LOUISVILLE, Ky. – Some problems persist, even after the punishment behind bars ends.

One Louisville woman and criminal justice reform advocate are fighting for more freedoms for those who have past felony convictions. Former inmate, Alaina Combs, recently had Governor Matt Bevin restore her right to vote. She cast a ballot for the first time ever, and it an emotional experience.

Combs was a mix of emotions as she left her home on Election Day to head to her precinct, “I was pretty nervous.”

Unfortunately, it would not prove to be the happy experience she’d hoped it would.

“I felt very uncomfortable,” said Combs.

Although she was listed on the book to vote at the precinct, in a moment of confusion, a staffer approached her and asked to see further proof that she had the right to be there and had been cleared to vote.

Combs produced the certificate from the governor and carried on to cast her ballot. However, the damage to her pride had been done.

“When I got in there, I still was kind of made to feel not welcome and that I was doing something wrong,” she explained.

“It’s very emotional. It just really takes me back to the systematic oppression that I’ve experienced for so long. It just really brings back up a lot of those emotions and the feelings of not ever being good enough, not ever being a part of- you know, a part of society,” Combs adds.

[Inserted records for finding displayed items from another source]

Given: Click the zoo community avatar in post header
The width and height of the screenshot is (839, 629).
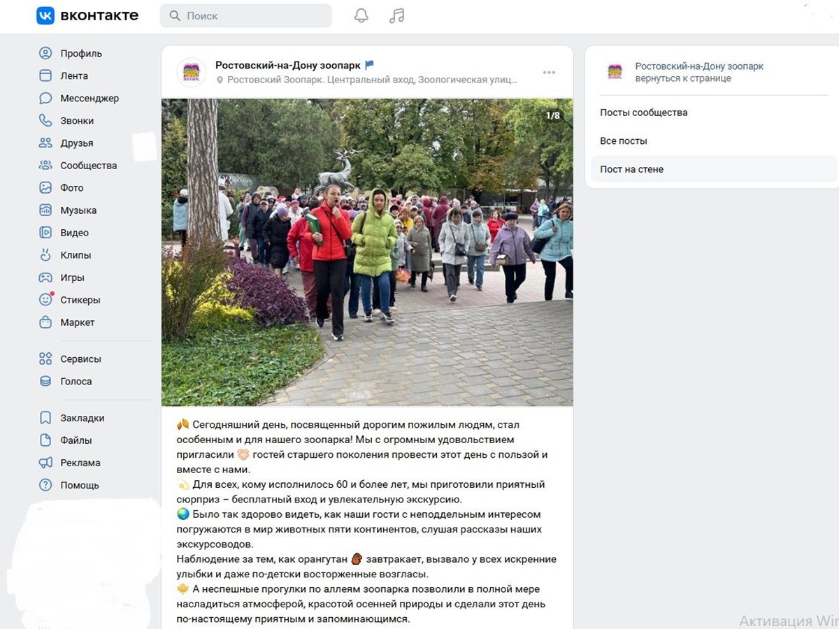Looking at the screenshot, I should pyautogui.click(x=192, y=72).
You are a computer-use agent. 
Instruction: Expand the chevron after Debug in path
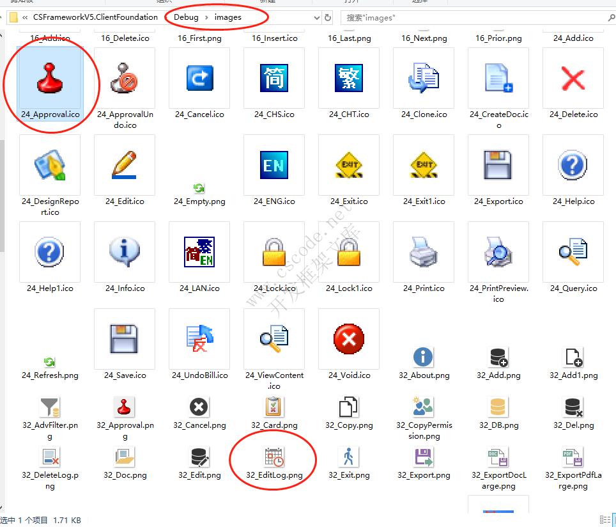tap(207, 18)
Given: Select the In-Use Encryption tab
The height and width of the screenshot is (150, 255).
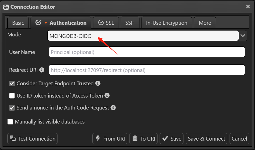Looking at the screenshot, I should click(x=166, y=23).

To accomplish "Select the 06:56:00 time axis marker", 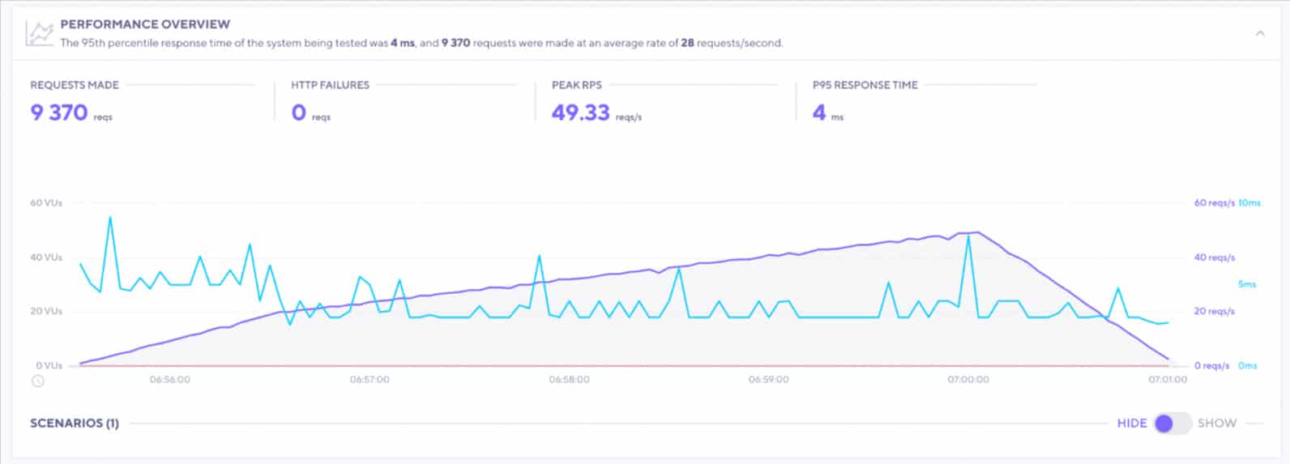I will pyautogui.click(x=170, y=379).
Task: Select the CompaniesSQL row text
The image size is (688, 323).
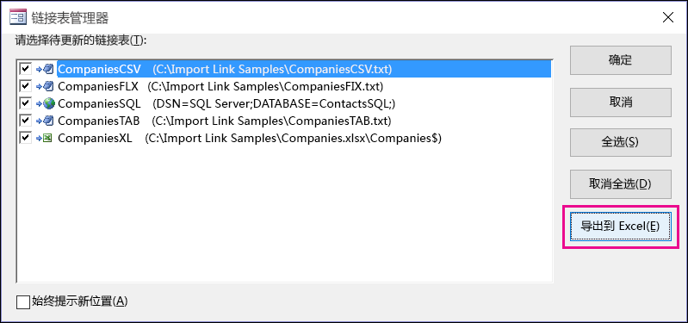Action: point(226,103)
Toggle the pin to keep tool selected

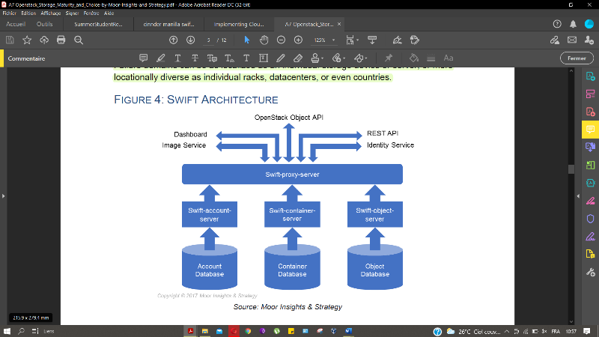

There are some 312,000 people who still have not had their rights to vote restored, after being charged with felonies. While Combs hopes they can someday vote, she also wants the stigma she felt at the precinct to subside.


University of Cincinnati Criminal Justice Professor John Wright has studied trends in prisons and jails in Kentucky and has testified before lawmakers on what to do about overcrowding.

“They are dealing with substantial overcrowding which brings with it health concerns, safety concerns for both the inmates and staff, as well as cost concerns. Some of which could be alleviated if the state expanded capacity at the prison level,” Wright says.

John Wright is a criminal justice professor at the University of Cincinnati

There’s a multitude of other reforms that have been suggested, such as lessening the consequences for certain drug charges, like a possession.

Others hope for more peer-based support reentry programs, to help figure out social security, and navigate things like getting a driver’s license and health insurance, and mental health help.